A scheme that ensures that people who are evicted as a result of anti-social behaviour undertake rehabilitation is to be piloted.

The new measure will sanction housing benefit where a person has been evicted for anti-social behaviour and refuses to address their behaviour using the support and help offered to them. This measure is not about changing the eviction process but about getting people to change their behaviour and will only operate where the household has chosen not to co-operate.

Anti-social behaviour blights the lives of many communities and the government is determined to stamp it out. The overall objective is to achieve a culture of self-respect, respect for others and respect for community.

Work and pensions secretary John Hutton said:

'Communities are fed up of the disruption caused by people who show no respect for their neighbours.

The threat of sanctioning housing benefit will send clear signal to the handful of people evicted each year for anti-social behaviour that they must address their problem behaviour and engage in rehabilitation.

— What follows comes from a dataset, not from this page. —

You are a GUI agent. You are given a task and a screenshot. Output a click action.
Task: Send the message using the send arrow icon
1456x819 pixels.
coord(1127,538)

'It is not right that people who get evicted should be able simply to move to another area and continue their bad behaviour. These anti-social neighbours must realise they have reached the end of the line. The right to housing benefit must and will carry a responsibility to be a decent neighbour.

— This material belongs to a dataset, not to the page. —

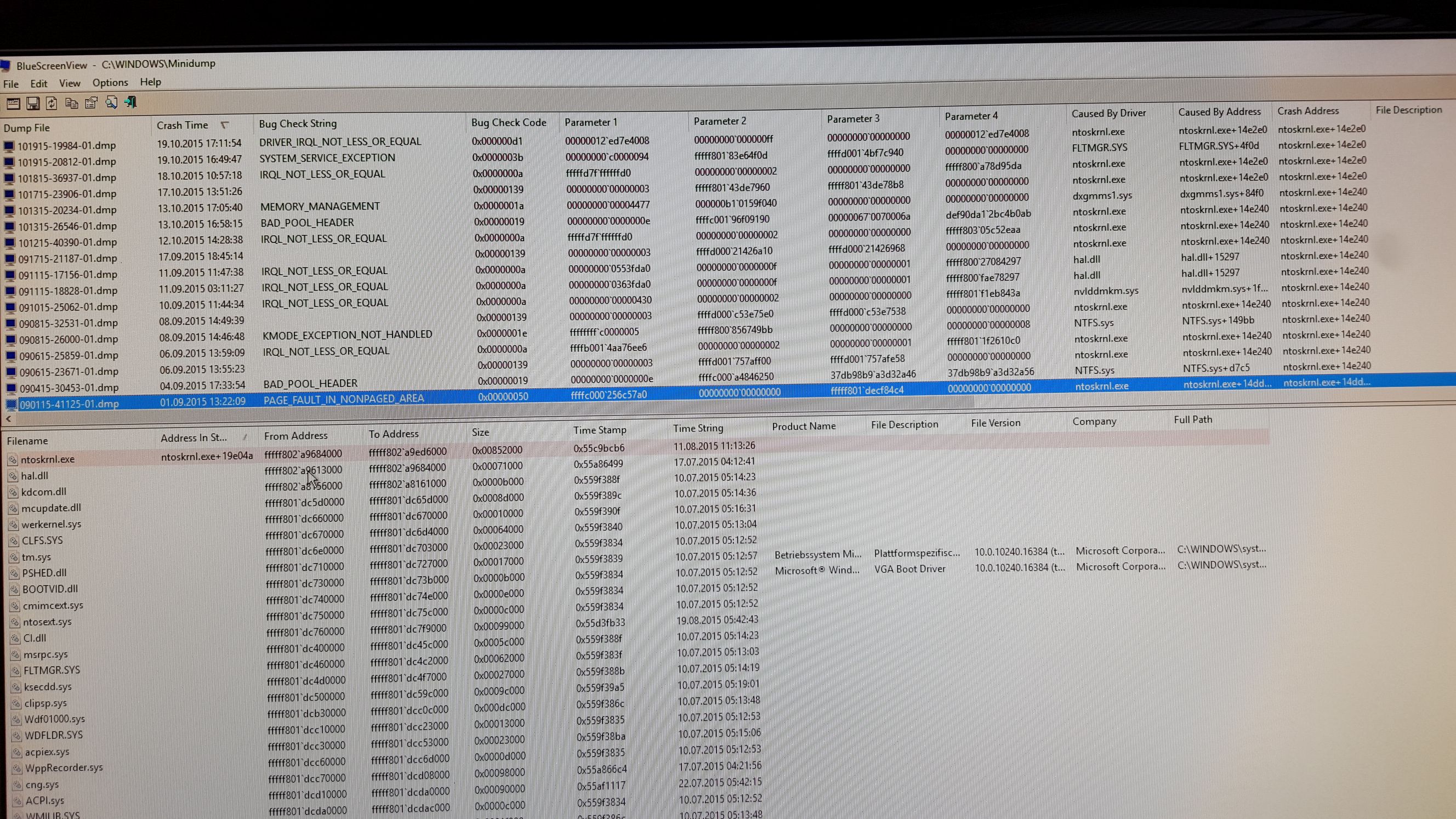Open the Options menu
Viewport: 1456px width, 819px height.
coord(110,83)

The new measure was announced today at a cabinet committee meeting on anti social behaviour and the Respect programme.

Home secretary John Reid said:

'It is totally unacceptable that the anti-social behaviour of a minority of disruptive households can ruin the lives of the majority of considerate and respectful people who live alongside them. I will tackle this problem with whatever measures are necessary.

'The Respect action plan ensures that a network of intensive projects will be created to work with the most difficult families and challenge them to change their behaviour. For those who refuse to take this help and continue to ruin the quality of people's lives, I believe it is right that the tax payer says enough is enough and stops funding their housing benefit.'

10 Downing Street PM hears 'evidence' from Respect experts


* If a household is evicted on grounds of anti-social behaviour, the members of the household concerned will be offered appropriate rehabilitation. The rehabilitation will be provided through existing services.

* If the household does not engage with the referral and rehabilitation process a local authority will be able to issue a 'warning notice' if it considers it to be appropriate. This will ask the household to engage with the rehabilitation.

* If the household does not comply, without good cause, with the 'warning notice', that household will be sanctioned when they claim housing benefit.

* The sanction will increase incrementally: a 10% loss of benefit for

four weeks, 20% for a further 4 weeks and then a total removal for up to

five years if they do not co-operate. Lower rates will apply to those in hardship. Those people who are sanctioned will have the right to appeal to the tribunal service.

* The offer of support can be accepted at any stage in this process, at which point the benefit payment would be reinstated.

Next steps:

* Primary legislation is needed: DWP intend to legislate for this as soon as is practicable.

* DWP have today written to key stakeholders to seek their views on the implementation of pilots.

* The intention is start pilots in 2008, targeting around 10 local authorities. They are expected to be announced in the next few months.